I'm on maybe my second or third go at a book. The first, I just sort of wrote. I didn't really plan or think it out too well, and oops :Biggrin:  I killed my main character and couldn't figure out how to change things without some idiotic I-was-supposed-to-die but didn't moment. I wasn't going to do that, so sixty pages in, it went in the garbage. That was the end of that story. My more recent one, started as a short story. Then I trashed that, kept the main character and a really general concept of the idea and started a new one. I'm six chapters in, but I'm planning better. I'm laying out characters now that it is set up, and I'm even planning a couple more. I'll let you know how the whole trilogy thing goes when I get there. I never planned on any sort of publication, so I'm struggling with that a bit now that I'm really considering the idea. Good luck to you. My best advice is plan carefully, but roughly. If it is too specific, you get a good idea and can't write it in because it is too hard to fit. It also kills a bit of the joy in writing. For me half the fun is seeing what happens next. You may figure I should know, but its a surprise to even me.

----------


## Literary_Cat

The best ever book about writing fiction (and I've read a great number, as well as written my share of novels) is without doubt Anne Lamott's Bird by Bird. I found it extraordinarily entertaining and relevant. You can't go wrong to pick it up.

Good luck with your novel...

----------


## brainstrain

I don't have any advice, being a 16 year old aspiring writer, but I found a lot of the posts here very enlightening - thanks!

----------


## Kersuzon

> I don't have any advice, being a 16 year old aspiring writer, but I found a lot of the posts here very enlightening - thanks!

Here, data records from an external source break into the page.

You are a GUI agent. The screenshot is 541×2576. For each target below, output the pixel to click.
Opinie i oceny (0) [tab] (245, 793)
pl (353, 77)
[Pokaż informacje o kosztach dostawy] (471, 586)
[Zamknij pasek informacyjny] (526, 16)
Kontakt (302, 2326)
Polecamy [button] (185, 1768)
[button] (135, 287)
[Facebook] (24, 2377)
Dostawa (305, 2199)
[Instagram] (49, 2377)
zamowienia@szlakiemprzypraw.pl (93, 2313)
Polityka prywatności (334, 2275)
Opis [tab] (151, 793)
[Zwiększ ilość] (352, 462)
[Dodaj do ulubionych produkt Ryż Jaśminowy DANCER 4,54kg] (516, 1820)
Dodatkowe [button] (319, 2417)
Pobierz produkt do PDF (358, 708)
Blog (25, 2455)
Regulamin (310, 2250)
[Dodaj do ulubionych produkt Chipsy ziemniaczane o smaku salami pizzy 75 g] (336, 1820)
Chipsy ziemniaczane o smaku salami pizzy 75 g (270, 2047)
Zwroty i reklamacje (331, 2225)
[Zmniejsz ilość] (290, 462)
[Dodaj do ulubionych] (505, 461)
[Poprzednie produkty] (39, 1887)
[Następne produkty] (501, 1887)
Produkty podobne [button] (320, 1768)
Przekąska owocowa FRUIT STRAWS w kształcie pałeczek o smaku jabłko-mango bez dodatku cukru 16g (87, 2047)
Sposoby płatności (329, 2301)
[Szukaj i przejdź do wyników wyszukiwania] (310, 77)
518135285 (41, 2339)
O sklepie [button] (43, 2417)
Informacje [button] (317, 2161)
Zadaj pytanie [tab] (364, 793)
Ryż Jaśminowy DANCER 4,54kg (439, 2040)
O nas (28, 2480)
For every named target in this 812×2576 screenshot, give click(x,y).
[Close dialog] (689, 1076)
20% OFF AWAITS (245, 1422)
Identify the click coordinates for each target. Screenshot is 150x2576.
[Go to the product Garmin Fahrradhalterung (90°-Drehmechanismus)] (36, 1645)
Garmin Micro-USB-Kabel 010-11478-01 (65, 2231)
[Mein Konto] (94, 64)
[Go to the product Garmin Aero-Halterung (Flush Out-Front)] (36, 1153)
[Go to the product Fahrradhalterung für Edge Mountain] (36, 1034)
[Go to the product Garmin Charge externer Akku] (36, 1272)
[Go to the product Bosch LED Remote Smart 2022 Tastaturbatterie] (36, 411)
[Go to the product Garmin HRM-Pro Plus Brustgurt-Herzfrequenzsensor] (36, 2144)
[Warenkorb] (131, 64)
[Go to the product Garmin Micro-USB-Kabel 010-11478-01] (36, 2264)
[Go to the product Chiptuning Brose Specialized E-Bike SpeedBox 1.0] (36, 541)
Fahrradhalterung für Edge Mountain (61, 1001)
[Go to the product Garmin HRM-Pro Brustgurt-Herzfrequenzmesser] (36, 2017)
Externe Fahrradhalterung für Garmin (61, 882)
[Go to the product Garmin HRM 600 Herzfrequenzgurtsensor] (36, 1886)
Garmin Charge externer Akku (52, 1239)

At 16, with an aspiration to write, is a damn good trait to have. I wish I were as intelligent in those year of my free spirited youth.

But, as they say, you just get tossed aside in this trial called life. Nobody perfects their own future at such a young age, but at any rate, you're off to a good start.

I can only offer nothing more than to 'read' as much as you can and 'write' as much as you can. The more articulate you are, the better.

----------


## worddance

I love Anne Lamott's Bird By Bird. I think it's one of the best inspirational writing books out there. Also, Natalie Goldberg's Writing Down the Bones is very good. These books get you started and help you get past the fear that comes with facing the blank page.

Mary

----------


## blazeofglory

> I would like to hear from people who have written a novel (whether it was published or not), or are in the process of doing so.
> 
> Writing a novel is an aspiration of mine... I'm beginning to wonder what I am waiting for and have started preparing the concept/characters/etc.
> 
> I would love to hear personal experiences, insights, lessons learned, helpful hints, do's&don'ts - ANYTHING and EVERYTHING! 
> 
> Thank you!


All I suggest is write something different, for a writer is likened to a creator. All that a writer does is assemble fragments of ideas array them in logical order and magnify them with carefully selected words and organize them in to impressive sentences paragraphic structures.

Nowadays we are at liberty when it comes to writing a novel. We do not become too much concerned about the plot as it was the standard a couple of decades ago only. All you need do is organize your ideas or experiences into beautiful order.

You should have to have elemental knowledge about how to start it and how to end. Between these two exttrmes you can stuff anythiong but artistically.
As a writer you must upsize your vocabulary. 

The most important quotient is philosophy. There are too many novels and too many get published too and evaporate after some time. Why can they not stand or endure the test of time. The one and only answer is there is substance in their novels.

It is up to you to decide. But as far as my advice goes, you must equip yourself with many things before leaping to a novel, or to put this way, if you really want to be a first rate writer you must pass through sleepless nights msuing and musing to come with something tour de force.

I do not know you like the idea or not.

----------


## Lilyandrews

Here's a tangentially related topic--relates to the thread title, but only a little to the original question. I have been visiting this site for only a little while--maybe an hour--and I'm delighted to find a writers forum as I write too. Since this is a public site, wouldn't posting a work or part of a work here give away first publication rights? Or is the writing forum member-restricted? Can non-registered users view this part?

----------


## xtianfriborg13

I think you should just make yourself clear with what you want to do, because most of the time, people don't finish the novels they're writing because somehow along the way, they find themselves not liking what they're doing. Just be sure with whatever you're intending to write.  :Smile:

----------